Webseite: www.myoldlady.de

USA/ F 2014
Regie und Buch: Israel Horovitz 
Darsteller: Kelvin Kline, Maggie Smith, Kristin Scott Thomas, Dominique Pinon
Laufzeit: 107 Min
Kinostart: 20.11.2014
Verleih: AscotElite, Vertrieb: Paramount
 

FILMKRITIK:

Amerikaner und Paris, das ist eine Liebesgeschichte, die das Kino schon unzählige Mahle erzählt hat. Im Falle des New Yorkers Mathias Gold (Kelvin Kline) aber scheint die Beziehung nachhaltig gestört zu sein. Daheim beruflich wie privat auf der ganzen Linie gescheitert, reist der 57jährige Mann nur an die Seine, um das Erbe seines jüngst verstorbenen Vaters zu versilbern. Eine großzügige Wohnung mit stolzen 500 Quadratmetern und einem noch mal so großem Garten ist immerhin ein Immobilienwert, der bei den heutigen Preisen mehr als 10 Millionen Euro einbringen sollte. Um so konsternierter steht der noch mittelose Reisende da, als ihm vor Ort Mathilde Girard (Maggie Smith), die fidele Mieterin des Apartments, über die Besonderheiten des Mietverhältnisses aufklärt. Mathias Vater hatte zwar einst die Wohnung erworben, aber den Kaufpreis dergestalt gesplittet, dass die ehemalige Eigentümerin nicht nur ein lebenslanges Wohnrecht hat, sondern auch bis zur ihrem Tode vom jetzigen Besitzer eine monatliche Leibrente von 2400 Euro kassiert. Immerhin erlaubt ihm die 92 Jahre alte Engländerin, für eine Übergangszeit bei ihr zu wohnen, bis Mathias seine Dinge geregelt hat. Ohne Geld und Rückflugticket fühlt er sich mal wieder allein und verloren, ein Zustand, den er nur zu gut aus New York kannte, wo er mit dem Vater keinerlei Kontakt pflegte. Seine letzte Hoffnung ist ein reicher Investor, der das Apartment möglicherweise zu einem geringeren Preis auch mit der Mietklausel kaufen will. Allerdings stößt dieser Plan auf den energischen Widerstand von Mathildes Tochter Chloé (Kristin Scott Thomas), die gemeinsam mit ihrer Mutter wohnt.

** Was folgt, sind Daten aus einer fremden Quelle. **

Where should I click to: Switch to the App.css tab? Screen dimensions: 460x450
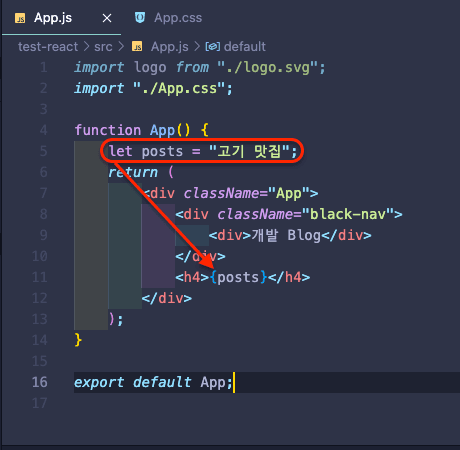tap(168, 18)
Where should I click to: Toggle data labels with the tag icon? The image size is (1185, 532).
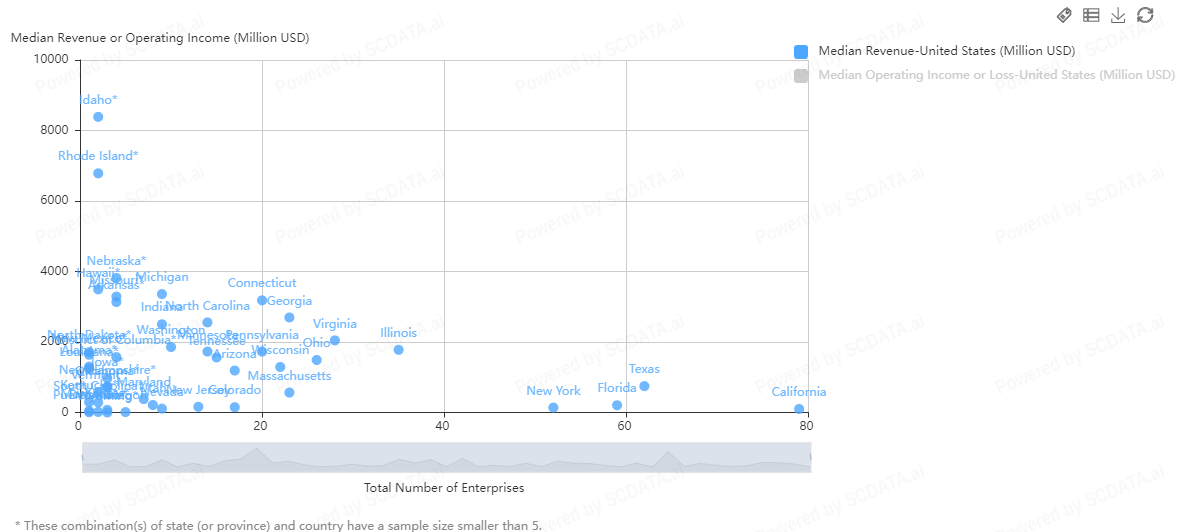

Chloé und Mathias, die beiden Singles, belauern sich fortan wie Hund und Katze, bis er in den Zimmern auf verblichene Fotos stößt, die bei ihm alte Wunden aufreißen und die heutigen Dinge in einem neuen, noch dramatischeren Licht erscheinen lassen.
 
Der berühmte Schauspieler, Autor und Dramatiker Israel Horovitz wagt sich im reifen Alter von 75 Jahren an seine erste Regiearbeit, in der er sein gleichnamiges, erfolgreiches Bühnenstück für die Leinwand adaptiert. Was als launige Kulturclash-Komödie beginnt, nimmt schon bald Züge einer melodramatischen Melange aus Liebesgeschichte, Tragikomödie und Psychodrama an. Vor der hinreißenden Kulisse von Paris im Allgemeinem und dem malerischen Marais-Viertel im Besonderen, entfalten sich bittersüße Beziehungskonstellationen. Ohne zu moralisieren, thematisiert der Film die Fallstricke der Liebe und welche Wunden sie auch über Generationen hinweg zu schlagen vermag. So ganz kann die Adaption zwar nicht ihre Bühnenvergangenheit ablegen, aber eine mal wieder wunderbar lässige Maggie Smith sowie Kelvin Kline und Kristin Scott Thomas im Duett zweier waidwunder Seelenverwandter sorgen auf der Leinwand mit ihrem Spiel, trotz aller Dialoglastigkeit, für genügend französischer Leichtigkeit.